Step 3: Add the number of liquor licences within each 1km radius together and divide by the total number of liquor licences in the area.

How does Liquor & Gaming LiveData measure socioeconomic status?
Socioeconomic status is measured by the ABS Socio-Economic Indexes for Areas (SEIFA) Index of Relative Socioeconomic Advantage & Disadvantage.

What benchmarks are used to compare alcohol-related conditions in an area?
In Liquor & Gaming LiveData, alcohol-related conditions in any area are compared to both NSW and a regional benchmark based on the relevant Australian Statistical Geography Standard remoteness area.

What are the different remoteness areas and what do they reflect?
The five different remoteness areas under the Australian Statistical Geography Standard (ASGS) are:

  • Major cities of Australia
  • Inner regional Australia
  • Outer regional Australia
  • Remote Australia
  • Very remote Australia

The different remoteness areas reflect relative access to services. More detailed information about remoteness areas can be found on the Australian Bureau of Statistics website.

Do outlet saturation and offence rates take into account the number of non-residents that visit an area?
No. Outlet saturation and offence rates are based on resident populations only. They do not account for the number of non-residents that may visit a suburb or LGA. Caution should be exercised when interpreting data for areas which attract a significant number of tourists or visitors.

Why is historical licensing, offence, and health data reported over a three-year period?
ILGA uses data for the most recent three-year period to inform its decisions. Licensing data is confined to a three-year period to avoid misleading comparisons arising from the impacts of the introduction of annual liquor licence fees in July 2015. This scheme resulted in a relinquishment of a significant number of dormant liquor licences at the time.

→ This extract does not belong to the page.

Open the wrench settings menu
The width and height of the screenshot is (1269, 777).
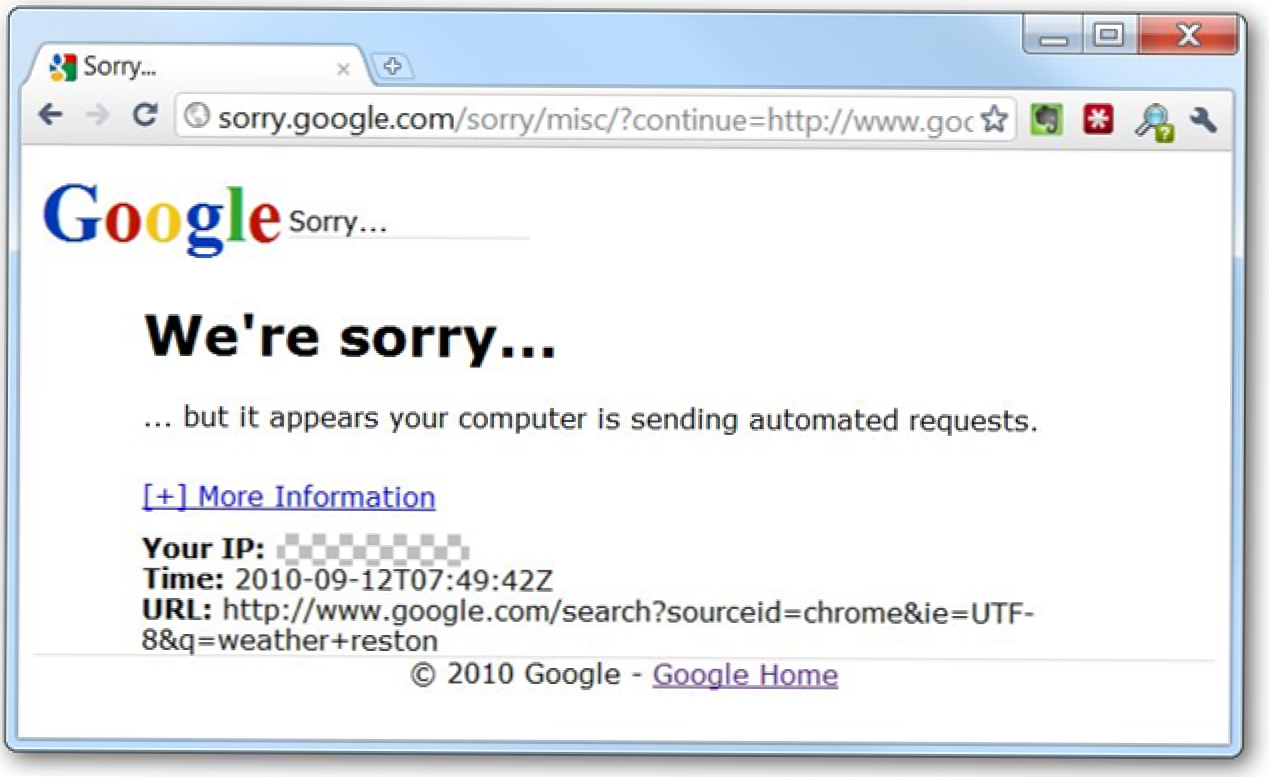tap(1204, 119)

The possibility of extending this three year period in the future will be considered as part of the evaluation of Liquor & Gaming LiveData.

Which liquor licence types are included in licence number calculations?
The following types of liquor licence are included in licence number calculations:

  • Hotel
  • Club
  • Packaged (except where take-away liquor can only be sold via telephone, mail, or online orders and delivered to a specified location – i.e. a ‘no walk-up sales’ condition exists)
  • On-premises
  • Small bar
  • Producer/wholesaler (with drink on premises authorisation)

The following types of liquor licence are not included in licence number calculations:

  • Packaged (where a ‘no walk-up sales’ condition exists - i.e. where take-away liquor can only be sold via telephone, mail, or online orders and delivered to a specified location)
  • Producer/wholesaler (without drink on premises authorisation)
  • Limited

These licence types have not been included because they do not have a continuous presence in a specific location or location-specific impacts.

Are liquor licences that are interstate but still within 1km of an authorised licence factored into outlet density (clustering) calculations?
No. Interstate liquor licences are not factored into outlet density (clustering) calculations.

Do licence numbers reported in Liquor & Gaming LiveData only include venues that are currently trading?
No. Licence numbers provided in Liquor & Gaming LiveData reflect all authorised liquor licences. It is likely that a small percentage of these licences will not be actively trading at any given point in time, though their authorisation allows them to resume trading according to the existing licensing conditions. Licence numbers provided in Liquor & Gaming LiveData do not include surrendered or cancelled licences.

What is the rationale for including each data set in Liquor & Gaming LiveData?
The data sets included in LiveData are informed by ILGA Guideline 61, which describes the data that ILGA can consider when assessing the social impacts of a liquor related proposal under s.48 of the Liquor Act 2007.

Will additional sources of data be added in the future?
Additional sources of data may be included in the future based on research evidence and the outcomes of an evaluation of Liquor & Gaming LiveData.

Why is there no gaming data in LiveData?
While the gaming data was not included in the initial development of Liquor & Gaming LiveData, it may be included in the future.